Stem cells and cancer – The promise and puzzles

Since the declaration of war on cancer some four decades ago, there has been an exponential growth in our understanding of the genetic and cellular mechanisms that contribute to cancer. As a consequence, a number of revolutionary drugs such as imatinib and trastuzumab have emerged, representing the first wave in a new era of targeted therapy. However, the range of new weapons with a proven track record in targeting cancer is surprisingly limited, highlighting the need for new approaches to improve cancer treatment and outcomes.
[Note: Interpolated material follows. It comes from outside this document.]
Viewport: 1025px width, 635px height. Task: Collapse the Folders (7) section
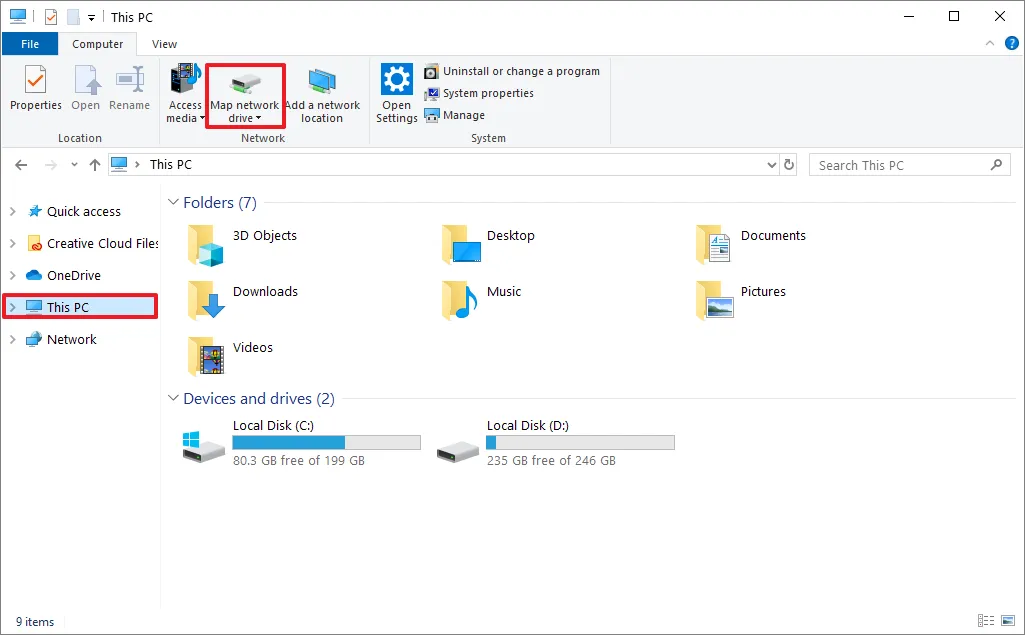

The success of targeted therapies is particularly remarkable given the intratumoral heterogeneity displayed by many cancers, a feature recognized long ago by pathologists and clinicians. To date, most treatment strategies have ignored this issue of heterogeneity, and have rather utilized a uniform rather than tailored approach to therapy. This thematic issue provides a timely overview of emerging insights into understanding tumor heterogeneity as viewed through the prism of stem cell biology.

How does tumor heterogeneity arise? Tumors have long been viewed as a caricature of normal development that has gone awry. From that perspective, cellular heterogeneity represents abortive attempts by tumor cells to undergo functional differentiation. The capacity to prospectively fractionate distinct tumor subpopulations – a relatively new tool for solid tumor biologists borrowed from the hematopoietic field – has enabled researchers to dissect the issue of tumor heterogeneity for the first time. Flow cytometric analysis and cell sorting, coupled with the development of new in vitro and in vivo assays, have enabled the isolation and characterization of distinct subpopulations within tissues. This approach is proving invaluable for exploring the functional and molecular properties of discrete cellular subsets and how they contribute to cancer progression. It also has the potential to reveal important (and hitherto hidden) biomarkers relevant to tumor initiation, propagation and metastasis, thus highlighting new therapeutic targets.

Elucidating the normal cellular hierarchy within tissues is a pre‐requisite to understand the ‘cell of origin’ that is targeted for neoplastic transformation and to gain insights into molecular perturbations that drive transformed cells. Stem cells, which lie at the apex of the normal tissue hierarchy, represent strong candidates as cells of origin, given that they are long‐lived and capable of self‐renewal. These hallmark features are presumably necessary for the sequential acquisition of mutations or epigenetic changes that eventually culminate in cancer. Alternatively, committed progenitor cells or even mature progeny could also serve as cells of origin in cancer. Under these circumstances, cells would need to acquire stem cell‐like properties, such as self‐renewal. Progenitors or transit amplifying cells that are the direct progeny of stem cells represent strong candidates. Moreover, their highly proliferative nature would impart potent growth potential to cells undergoing neoplastic transformation.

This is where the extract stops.